FHIR Chat · FHIR Repository · implementers

Stream: implementers

Topic: FHIR Repository


view this post on Zulip Ricardo Pineda (Mar 31 2017 at 16:18):

If I was to build a FHIR repository, in which all incoming data would go to a no-sql JSON database, what would be the ideal resource type to use for storing the data in FHIR format, would it be bundles? if so what type? Would it be better to have individual resources? Ideas?

view this post on Zulip Lloyd McKenzie (Mar 31 2017 at 17:17):

How are you planning to search/access/manipulate/expose the data once it's stored? Generally with FHIR the intention is to expose each kind of data as its appropriate resource so that other systems can search and otherise manipulate it.
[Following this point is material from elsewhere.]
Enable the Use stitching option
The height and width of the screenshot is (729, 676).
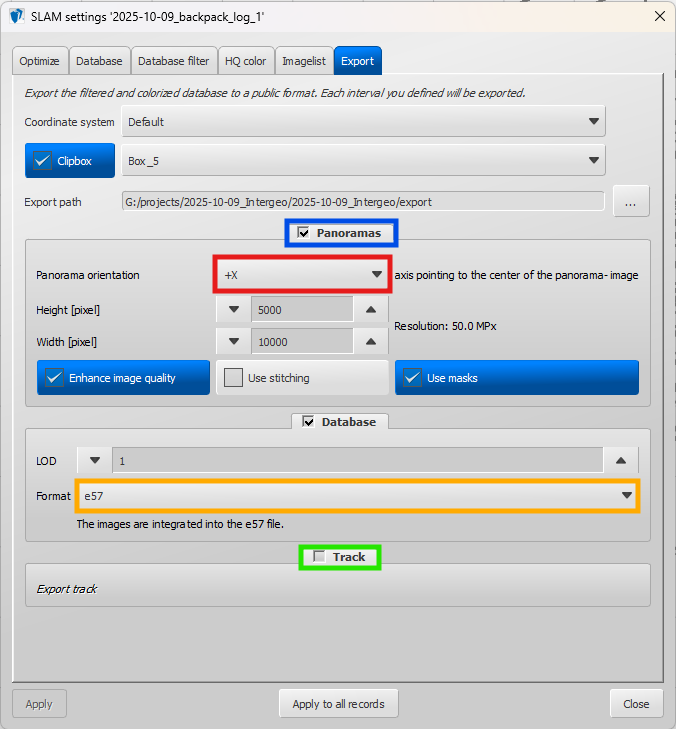233,378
I.e. vital signs and lab results as Observations, allergies as AllergyIntolerance, etc. Bundle is used to package up other resources, so Bundle only makes sense for storing if your inbound data is a document or message.
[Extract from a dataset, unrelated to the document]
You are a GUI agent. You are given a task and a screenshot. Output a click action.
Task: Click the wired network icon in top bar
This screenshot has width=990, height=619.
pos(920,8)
view this post on Zulip Abbie Watson (Mar 31 2017 at 18:11):

We define database schemas and have collections (i.e. tables) for each resource type. It works splendidly. Productivity is off the charts. Data goes from the wire directly to the database with only a tiny bit of hydration/dehydration (i.e. date/timestamps), and vice-versa. One needs a good infrastructure for event hooks and collection hooks though, because the NoSQL architecture will require cascading data pipelines, and housecleaning workers to keep the duplicated data in sync.

view this post on Zulip Ricardo Pineda (Mar 31 2017 at 18:34):

Hello Lloyd, we would be receiving CDAs, HL7 v2 and other type of documents and then transforming them to a fire bundle and storing them together, later a worker would take these documents and merge them into a single bundle for the patient based on its unique identifier, access would be provided to this bundle. My idea is that instead of creating a whole database schema to use the FHIR schema, does that make sense?

view this post on Zulip Ricardo Pineda (Mar 31 2017 at 18:36):

Abigail, you are right about the workers and the cascade, so you are putting the FHIR resource directly into a No-SQL database in its own collection and adding some additional data to them? MongoDB or Azure DocumentDB?

view this post on Zulip Lloyd McKenzie (Mar 31 2017 at 19:01):

If you're planning to convert the content, then v2 messages and CDA documents would potentially become bundles. Other types of documents could become FHIR documents (bundles) or might just be DocumentReferences (e.g. if all you have is a PDF).